Given text:
▼

He was 31 years old, and a stoker in the Royal Navy during the Crimean War when the following deed took place for which he was awarded the Victoria Cross (VC).

On 9 August 1854 in the Baltic, Leading Stoker Johnstone and a Lieutenant (John Bythesea) from HMS Arrogant, landed on the island of Vårdö, Åland off Finland in order to intercept important despatches from the tsar which were being sent via Vårdö to Bomarsund. The two men spent two nights reconnoitring the island, being helped by a local farmer and his daughter to evade capture by the Russians and on 12 August when the despatches arrived, they ambushed the five Russians carrying them. Two of the couriers dropped their mail bags and ran, but the other three surrendered and were taken to the Arrogant. In this action the Officer and Leading Stoker were armed with just one pistol and a knife. Upon their return, the Commanders of both the English and French ships in the fleet were delighted.

Johnstone was not in England when Queen Victoria held the first VC investiture at Hyde Park, London, on 26 June 1857. The medal was sent for presentation to the Commanding Officer of HMS Brunswick, who returned it to the Admiralty on 16 October 1857, Johnstone having died nine weeks earlier. His widow was sent his Victoria Cross by registered post.

His RN records in the UK National Archives show he was a Leading Stoker until 24 May 1856 when he was made Ship's Cook until his death. It is worth noting that ship's cooks were often older, retired or injured seamen. As Johnstone was aged 33, it might be assumed that he had been injured.

▲

Data extracts:
▼

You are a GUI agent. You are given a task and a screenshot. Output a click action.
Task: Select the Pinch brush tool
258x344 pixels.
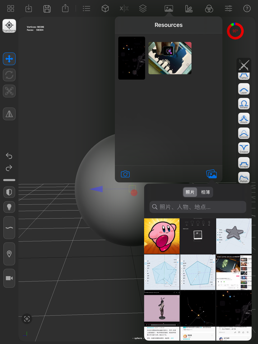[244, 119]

▲
▼

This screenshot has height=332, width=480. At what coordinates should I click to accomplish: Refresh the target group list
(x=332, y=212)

▲

What is expected: Reproduce the part of the Victoria Cross passage starting with "He was 31 years" and going on through "Victoria Cross (VC).". The items above are separate material and have no connection to the Victoria Cross passage.

Answer for this exercise:
He was 31 years old, and a stoker in the Royal Navy during the Crimean War when the following deed took place for which he was awarded the Victoria Cross (VC).